• _SUPPLIED DATA_
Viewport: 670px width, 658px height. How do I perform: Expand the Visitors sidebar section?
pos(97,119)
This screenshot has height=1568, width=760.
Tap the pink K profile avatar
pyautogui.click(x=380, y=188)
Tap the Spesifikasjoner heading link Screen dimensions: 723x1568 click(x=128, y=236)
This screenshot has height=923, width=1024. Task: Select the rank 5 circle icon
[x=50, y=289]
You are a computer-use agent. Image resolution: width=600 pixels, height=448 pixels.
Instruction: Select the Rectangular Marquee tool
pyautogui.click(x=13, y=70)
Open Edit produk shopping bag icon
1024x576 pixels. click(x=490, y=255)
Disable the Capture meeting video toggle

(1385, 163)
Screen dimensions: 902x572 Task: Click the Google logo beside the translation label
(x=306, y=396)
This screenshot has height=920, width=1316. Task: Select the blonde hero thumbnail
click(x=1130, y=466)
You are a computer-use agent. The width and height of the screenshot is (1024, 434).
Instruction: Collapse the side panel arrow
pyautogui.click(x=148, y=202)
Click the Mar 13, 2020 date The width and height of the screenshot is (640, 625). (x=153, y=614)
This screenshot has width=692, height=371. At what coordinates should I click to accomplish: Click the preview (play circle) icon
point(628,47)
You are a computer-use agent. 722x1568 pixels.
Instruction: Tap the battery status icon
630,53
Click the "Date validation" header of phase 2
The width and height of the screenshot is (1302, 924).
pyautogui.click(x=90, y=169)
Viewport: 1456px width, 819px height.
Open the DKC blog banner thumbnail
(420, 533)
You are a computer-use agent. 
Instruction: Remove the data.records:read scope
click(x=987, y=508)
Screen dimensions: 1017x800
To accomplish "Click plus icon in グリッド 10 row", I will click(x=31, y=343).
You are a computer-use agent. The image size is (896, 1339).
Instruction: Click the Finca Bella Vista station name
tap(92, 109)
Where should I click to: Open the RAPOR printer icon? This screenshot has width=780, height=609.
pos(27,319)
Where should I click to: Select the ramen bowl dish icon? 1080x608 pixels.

• _TASK TO COMPLETE_
An exact copy of the listing above is what is wanted.

• _TASK SOLUTION_
Viewport: 670px width, 658px height. How do I perform: Expand the Visitors sidebar section?
pos(97,119)
This screenshot has height=1568, width=760.
Tap the pink K profile avatar
pyautogui.click(x=380, y=188)
Tap the Spesifikasjoner heading link Screen dimensions: 723x1568 click(x=128, y=236)
This screenshot has height=923, width=1024. Task: Select the rank 5 circle icon
[x=50, y=289]
You are a computer-use agent. Image resolution: width=600 pixels, height=448 pixels.
Instruction: Select the Rectangular Marquee tool
pyautogui.click(x=13, y=70)
Open Edit produk shopping bag icon
1024x576 pixels. click(x=490, y=255)
Disable the Capture meeting video toggle

(1385, 163)
Screen dimensions: 902x572 Task: Click the Google logo beside the translation label
(x=306, y=396)
This screenshot has height=920, width=1316. Task: Select the blonde hero thumbnail
click(x=1130, y=466)
You are a computer-use agent. The width and height of the screenshot is (1024, 434).
Instruction: Collapse the side panel arrow
pyautogui.click(x=148, y=202)
Click the Mar 13, 2020 date The width and height of the screenshot is (640, 625). (x=153, y=614)
This screenshot has width=692, height=371. At what coordinates should I click to accomplish: Click the preview (play circle) icon
point(628,47)
You are a computer-use agent. 722x1568 pixels.
Instruction: Tap the battery status icon
630,53
Click the "Date validation" header of phase 2
The width and height of the screenshot is (1302, 924).
pyautogui.click(x=90, y=169)
Viewport: 1456px width, 819px height.
Open the DKC blog banner thumbnail
(420, 533)
You are a computer-use agent. 
Instruction: Remove the data.records:read scope
click(x=987, y=508)
Screen dimensions: 1017x800
To accomplish "Click plus icon in グリッド 10 row", I will click(x=31, y=343).
You are a computer-use agent. The image size is (896, 1339).
Instruction: Click the Finca Bella Vista station name
tap(92, 109)
Where should I click to: Open the RAPOR printer icon? This screenshot has width=780, height=609.
pos(27,319)
Where should I click to: Select the ramen bowl dish icon? 1080x608 pixels.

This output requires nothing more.